— PROMPT —
What is the number of lines below that include the string "agent"? Provide that number alone.

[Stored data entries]
"""

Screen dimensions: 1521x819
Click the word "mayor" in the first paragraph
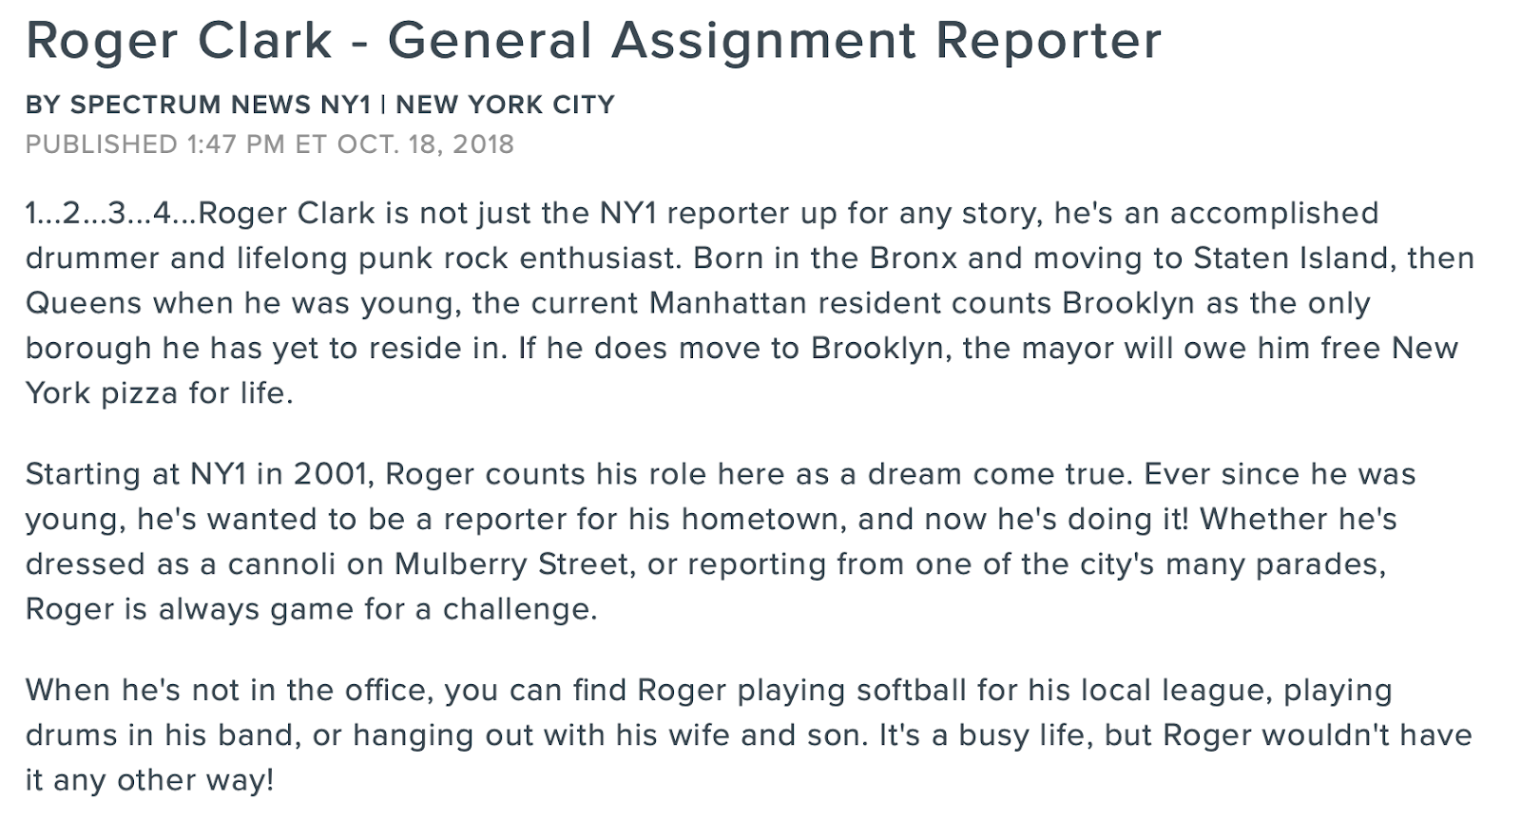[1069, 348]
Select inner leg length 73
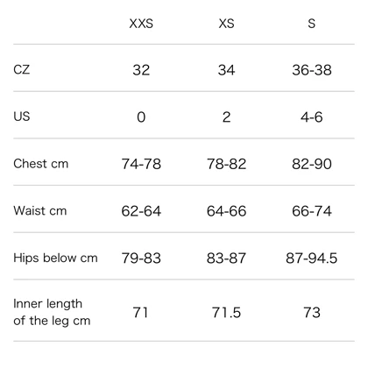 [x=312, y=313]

"""
"""

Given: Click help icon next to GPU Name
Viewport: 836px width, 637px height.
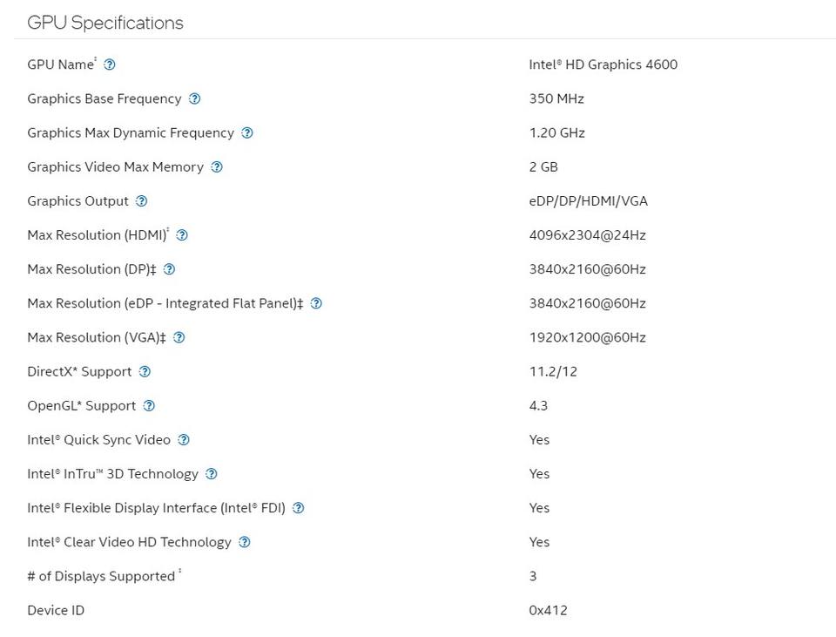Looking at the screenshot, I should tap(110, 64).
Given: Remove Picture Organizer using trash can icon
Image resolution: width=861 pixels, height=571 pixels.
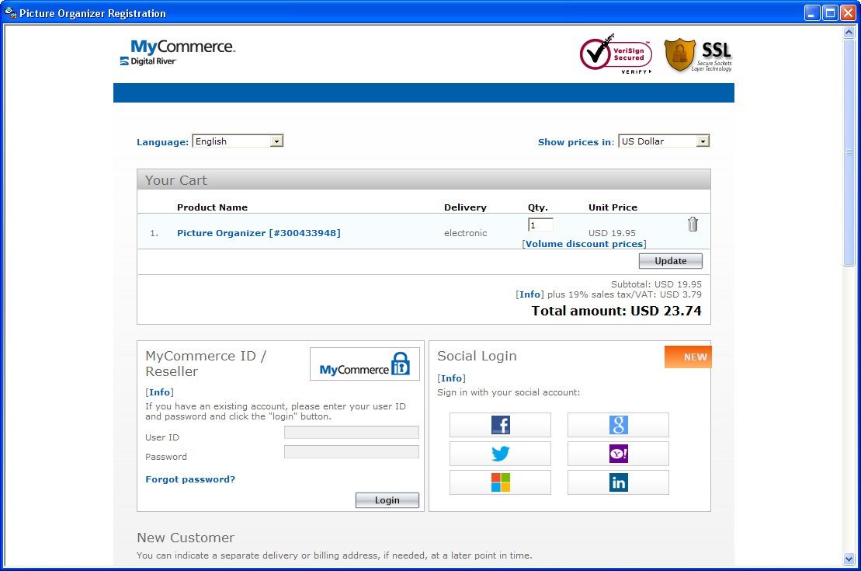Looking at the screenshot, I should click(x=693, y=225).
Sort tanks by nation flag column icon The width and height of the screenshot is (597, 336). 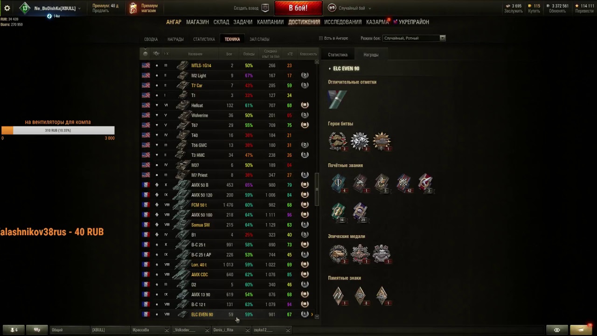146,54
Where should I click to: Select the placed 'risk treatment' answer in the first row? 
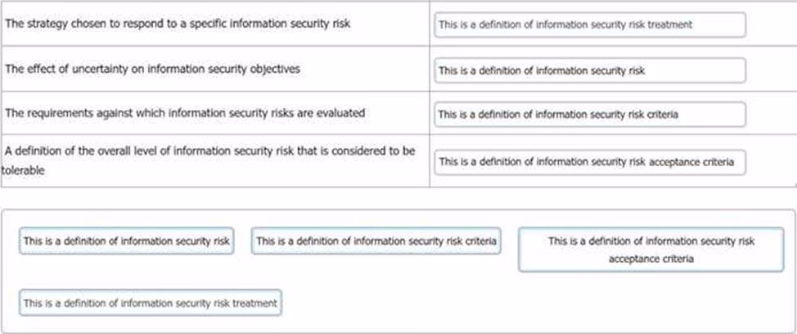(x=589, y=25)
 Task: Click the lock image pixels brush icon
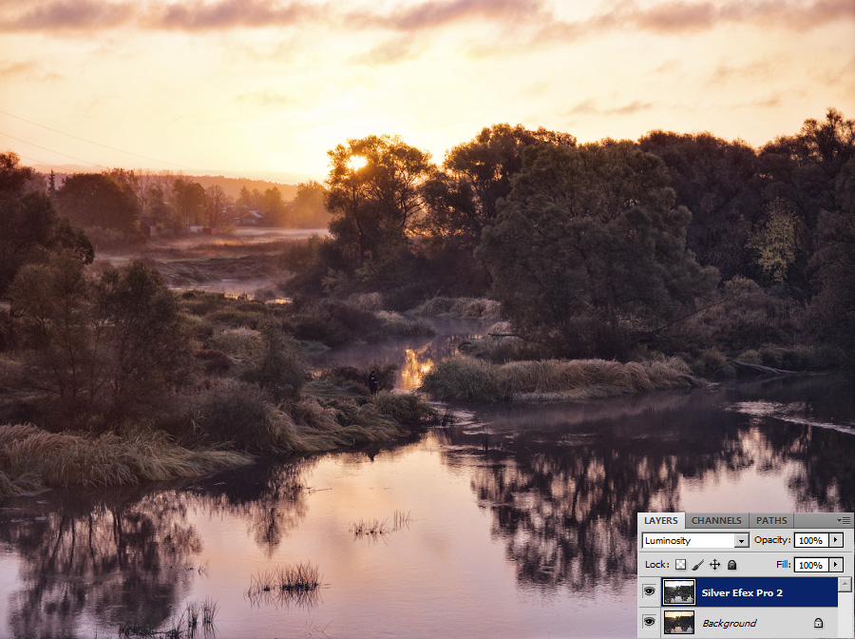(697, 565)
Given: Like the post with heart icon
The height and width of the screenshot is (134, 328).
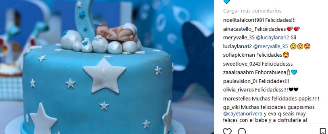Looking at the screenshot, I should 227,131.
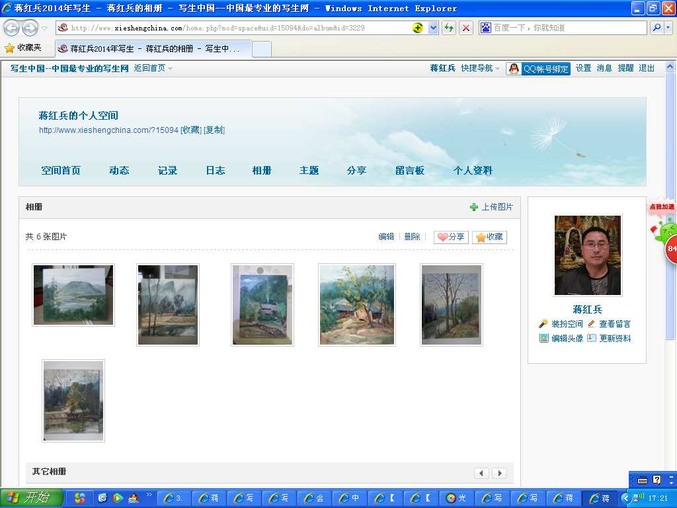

"""
"""

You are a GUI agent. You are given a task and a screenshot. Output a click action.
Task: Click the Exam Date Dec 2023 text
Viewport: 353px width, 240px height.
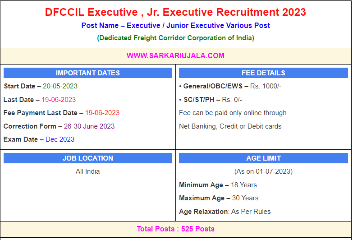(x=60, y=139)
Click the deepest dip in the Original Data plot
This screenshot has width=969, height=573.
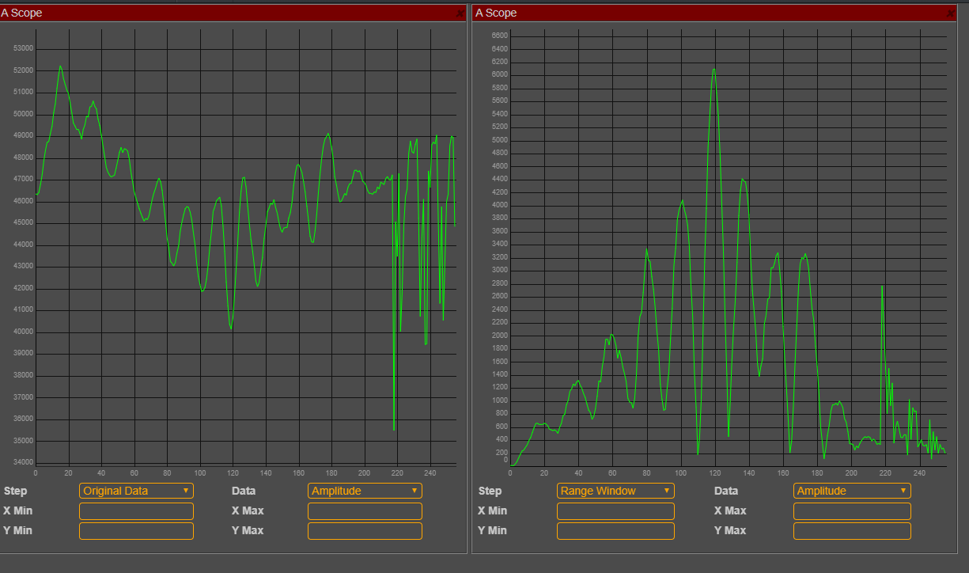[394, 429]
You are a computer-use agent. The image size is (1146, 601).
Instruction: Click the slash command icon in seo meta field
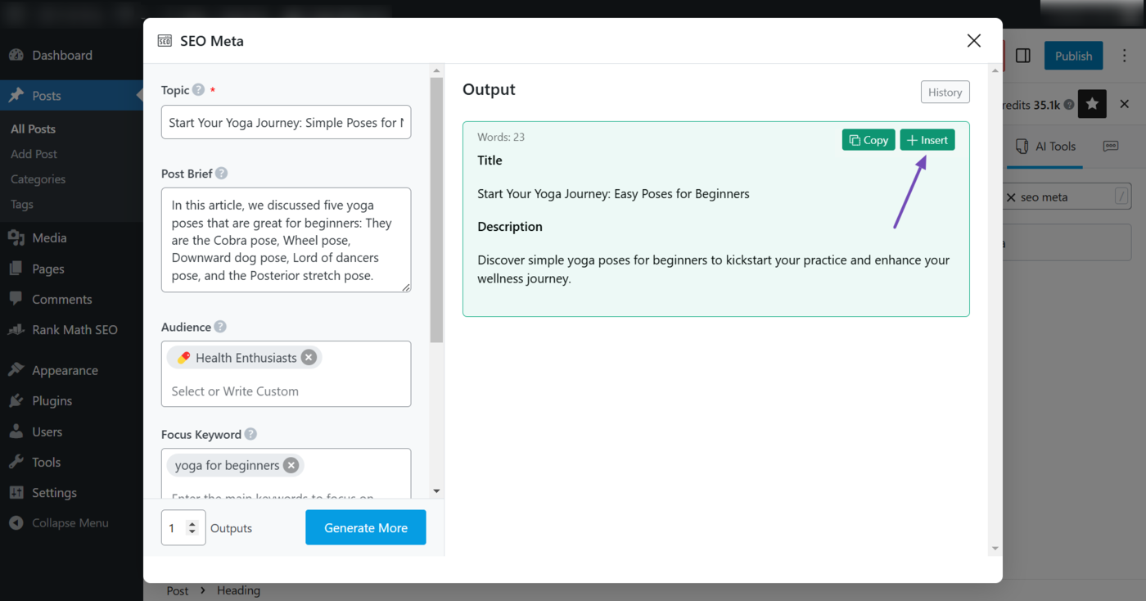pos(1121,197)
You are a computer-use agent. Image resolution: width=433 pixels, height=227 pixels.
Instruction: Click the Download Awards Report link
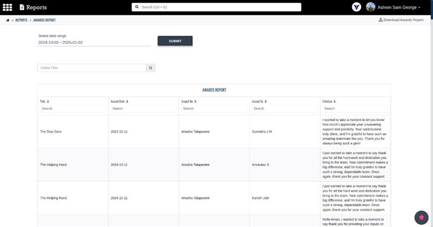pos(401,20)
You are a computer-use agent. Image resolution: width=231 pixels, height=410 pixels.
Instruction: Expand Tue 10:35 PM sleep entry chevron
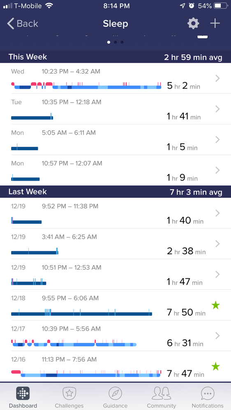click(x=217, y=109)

"""

— OUTPUT BELOW —
4